The Court agrees that a motion to strike the notices of the four individuals is a merit-based determination that is inappropriate at this stage of litigation and procedurally impermissible under Rule 12(f). See Fed.R.Civ.P. 12(f); Sierra Club, 173 F.R.D. at 285. Since discovery in this matter is not yet complete, this Court is not well-positioned to weigh the credibility of the notices of consents filed by Plaintiff against the Defendants' declarations. See Martinez, 328 F.R.D. at 591; Scherer v, 78 Fed. App'x at 689. While district courts do have broad authority to ensure fairness and accuracy throughout the proceedings, striking these notices of consent is a drastic action that may cut off the ability of these four potential class members to opt into the lawsuit, and may affect the outcome of the case. See Sierra Club, 173 F.R.D. at 285; Nattoo v. TPUSA-FHCS, Inc., 2021 WL 11730014, at *7 (S.D. Fla. July 2, 2021) (granting the defendants' uncontested motion to strike to potential FLSA class members but preserving the notice of consent for a possible class member that failed to appear to a deposition); Hoffman-LaRoche Inc., v. Sperling, 493 U.S. 165, 171 (1989) (“[A] district court has both the duty and authority to exercise control a class action and to enter appropriate orders governing the conduct of counsel and the parties.”); Shaw v. Interthinx, Inc., 2014 WL 12741157, at *3 (finding that an email written by plaintiffs counsel to putative class members urging them to join the lawsuit was potentially misleading but declining to strike any notices of consent by potential class members after the email was sent). The Defendants have also failed to demonstrate how these four notices of consent have prejudiced them. See Robledo-Valdez, 2020 WL 13840761, at *2.

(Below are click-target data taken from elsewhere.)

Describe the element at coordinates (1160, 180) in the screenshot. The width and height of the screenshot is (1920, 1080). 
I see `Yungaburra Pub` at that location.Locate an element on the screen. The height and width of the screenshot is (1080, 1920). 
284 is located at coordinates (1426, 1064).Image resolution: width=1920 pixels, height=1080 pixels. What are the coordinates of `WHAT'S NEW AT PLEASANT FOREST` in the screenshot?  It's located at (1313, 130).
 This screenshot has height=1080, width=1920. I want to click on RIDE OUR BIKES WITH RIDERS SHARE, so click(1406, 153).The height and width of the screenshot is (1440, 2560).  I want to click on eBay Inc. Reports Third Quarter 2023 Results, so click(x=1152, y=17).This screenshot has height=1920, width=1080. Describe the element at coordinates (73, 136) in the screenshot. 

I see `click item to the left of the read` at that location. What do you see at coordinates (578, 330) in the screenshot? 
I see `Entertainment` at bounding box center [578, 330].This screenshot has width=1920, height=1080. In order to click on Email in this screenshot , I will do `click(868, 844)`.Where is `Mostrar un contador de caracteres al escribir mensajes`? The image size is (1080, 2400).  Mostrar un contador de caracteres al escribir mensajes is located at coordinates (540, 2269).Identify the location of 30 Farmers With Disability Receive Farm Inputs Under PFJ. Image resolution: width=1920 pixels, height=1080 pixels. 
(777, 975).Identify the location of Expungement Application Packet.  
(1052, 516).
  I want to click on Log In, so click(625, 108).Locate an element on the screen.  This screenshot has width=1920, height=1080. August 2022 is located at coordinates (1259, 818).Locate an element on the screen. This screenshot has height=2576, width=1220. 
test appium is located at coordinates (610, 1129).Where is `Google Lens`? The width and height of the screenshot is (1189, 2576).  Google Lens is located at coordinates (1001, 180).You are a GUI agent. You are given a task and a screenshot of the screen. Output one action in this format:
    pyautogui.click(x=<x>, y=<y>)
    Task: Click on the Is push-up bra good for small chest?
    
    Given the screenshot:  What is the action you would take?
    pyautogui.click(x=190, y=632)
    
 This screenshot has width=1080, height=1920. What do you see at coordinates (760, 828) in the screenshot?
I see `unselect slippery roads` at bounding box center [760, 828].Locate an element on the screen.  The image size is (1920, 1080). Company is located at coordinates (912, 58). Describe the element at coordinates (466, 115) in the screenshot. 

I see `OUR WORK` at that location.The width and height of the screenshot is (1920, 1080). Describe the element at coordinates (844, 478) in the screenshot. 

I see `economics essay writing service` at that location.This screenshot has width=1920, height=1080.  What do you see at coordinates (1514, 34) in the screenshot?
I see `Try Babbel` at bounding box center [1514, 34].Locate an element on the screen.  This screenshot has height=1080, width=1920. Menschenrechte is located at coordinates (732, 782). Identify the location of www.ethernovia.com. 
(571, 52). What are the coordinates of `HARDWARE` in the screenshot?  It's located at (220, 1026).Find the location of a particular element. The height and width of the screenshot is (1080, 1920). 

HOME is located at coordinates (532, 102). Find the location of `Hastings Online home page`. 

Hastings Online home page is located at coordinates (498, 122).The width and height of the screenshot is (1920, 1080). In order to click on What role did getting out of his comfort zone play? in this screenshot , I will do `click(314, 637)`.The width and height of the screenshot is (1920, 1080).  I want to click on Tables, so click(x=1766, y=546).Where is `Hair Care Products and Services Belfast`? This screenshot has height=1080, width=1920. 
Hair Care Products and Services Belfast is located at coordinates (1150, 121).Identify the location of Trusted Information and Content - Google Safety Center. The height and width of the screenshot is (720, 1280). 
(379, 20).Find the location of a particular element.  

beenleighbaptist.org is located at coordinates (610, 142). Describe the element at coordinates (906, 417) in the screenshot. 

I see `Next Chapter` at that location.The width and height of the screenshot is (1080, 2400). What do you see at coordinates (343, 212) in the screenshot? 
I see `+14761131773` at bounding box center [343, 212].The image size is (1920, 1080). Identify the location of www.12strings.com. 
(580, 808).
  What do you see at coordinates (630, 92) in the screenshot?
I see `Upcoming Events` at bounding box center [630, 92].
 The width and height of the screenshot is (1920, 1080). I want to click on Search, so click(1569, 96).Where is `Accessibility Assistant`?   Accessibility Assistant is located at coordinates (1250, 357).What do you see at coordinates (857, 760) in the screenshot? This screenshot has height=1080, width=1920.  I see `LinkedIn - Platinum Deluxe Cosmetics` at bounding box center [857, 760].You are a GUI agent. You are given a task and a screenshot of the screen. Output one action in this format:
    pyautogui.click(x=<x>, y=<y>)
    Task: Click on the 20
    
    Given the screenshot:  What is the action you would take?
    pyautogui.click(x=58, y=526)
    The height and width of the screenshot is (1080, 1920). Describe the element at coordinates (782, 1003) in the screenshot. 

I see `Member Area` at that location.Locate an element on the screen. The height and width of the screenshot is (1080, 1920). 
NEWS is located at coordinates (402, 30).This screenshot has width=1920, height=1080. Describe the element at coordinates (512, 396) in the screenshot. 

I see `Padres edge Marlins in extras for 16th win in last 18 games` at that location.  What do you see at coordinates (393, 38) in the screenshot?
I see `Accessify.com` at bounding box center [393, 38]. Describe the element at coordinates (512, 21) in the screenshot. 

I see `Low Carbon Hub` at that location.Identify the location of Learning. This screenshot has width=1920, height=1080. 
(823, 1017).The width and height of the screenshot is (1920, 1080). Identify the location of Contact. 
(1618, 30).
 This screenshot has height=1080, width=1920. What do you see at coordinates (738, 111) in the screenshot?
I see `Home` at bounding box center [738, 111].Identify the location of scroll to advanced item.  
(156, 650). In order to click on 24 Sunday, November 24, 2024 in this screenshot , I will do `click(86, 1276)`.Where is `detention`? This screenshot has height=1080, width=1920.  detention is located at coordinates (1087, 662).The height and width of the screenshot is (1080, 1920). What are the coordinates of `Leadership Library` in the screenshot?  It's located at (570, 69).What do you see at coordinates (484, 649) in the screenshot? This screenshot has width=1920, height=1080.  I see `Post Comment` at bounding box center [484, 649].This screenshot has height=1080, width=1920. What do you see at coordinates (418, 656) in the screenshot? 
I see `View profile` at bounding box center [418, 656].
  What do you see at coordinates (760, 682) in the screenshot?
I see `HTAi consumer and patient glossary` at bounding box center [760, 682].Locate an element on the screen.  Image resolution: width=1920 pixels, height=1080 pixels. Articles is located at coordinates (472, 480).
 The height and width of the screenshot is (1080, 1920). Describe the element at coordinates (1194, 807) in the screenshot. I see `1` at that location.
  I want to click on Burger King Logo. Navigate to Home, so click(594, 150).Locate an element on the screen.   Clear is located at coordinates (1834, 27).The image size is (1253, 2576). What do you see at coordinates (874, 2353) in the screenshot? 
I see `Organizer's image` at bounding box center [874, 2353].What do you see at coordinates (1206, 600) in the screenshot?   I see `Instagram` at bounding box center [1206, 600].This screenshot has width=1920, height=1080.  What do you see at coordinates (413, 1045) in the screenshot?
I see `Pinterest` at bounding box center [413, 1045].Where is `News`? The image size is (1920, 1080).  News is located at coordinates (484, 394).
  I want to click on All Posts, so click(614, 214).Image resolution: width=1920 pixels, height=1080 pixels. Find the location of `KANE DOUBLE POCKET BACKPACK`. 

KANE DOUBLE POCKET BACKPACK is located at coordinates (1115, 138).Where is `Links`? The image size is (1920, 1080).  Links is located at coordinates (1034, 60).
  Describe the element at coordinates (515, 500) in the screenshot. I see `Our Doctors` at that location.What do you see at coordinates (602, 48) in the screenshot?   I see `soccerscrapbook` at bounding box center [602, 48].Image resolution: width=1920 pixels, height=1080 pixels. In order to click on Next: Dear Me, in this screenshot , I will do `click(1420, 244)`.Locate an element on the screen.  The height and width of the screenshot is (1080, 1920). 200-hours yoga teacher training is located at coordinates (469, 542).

Second, a motion to strike brought under Rule 12(f) does not apply to FLSA notices of consent. See Fed.R.Civ.P. 12(f); Searcy, 1992 WL 43490, at *2; Dubrovin, 2009 WL 5210498 at *1. The Defendants made no arguments about why FLSA notices of consent are pleadings as defined by Rule 7(a) other than to emphasize this Court's role in ensuring that notices to potential class members are fair and accurate. See doc. 46 at 2; Fed.R.Civ.P. 7(a). Here, the Defendants do not allege that the four notices of consent were not the result of a mistake, a missing witness, or potentially misleading communications. See Shaw, 2014 WL 12741157, at *3; Nattoo, 2021 WL 11730014, at *7. Because there is no indication of any wrongdoing that would taint the fairness and accuracy of the proceedings, this Court will not broaden the meaning of pleadings to include notices of consent, especially when motions to strike under Rule 12(f) are generally disfavored. See id.; Martinez, 328 F.R.D. at 591; Fed.R.Civ.P. 12(f); 7(a).
Therefore, the Defendants' Opposed Joint Motion to Strike Certain Notices of Consent (Doc. 41) is DENIED without prejudice. Once discovery is complete, the Defendants may raise the issue of whether these individuals are appropriately part of the conditionally certified class.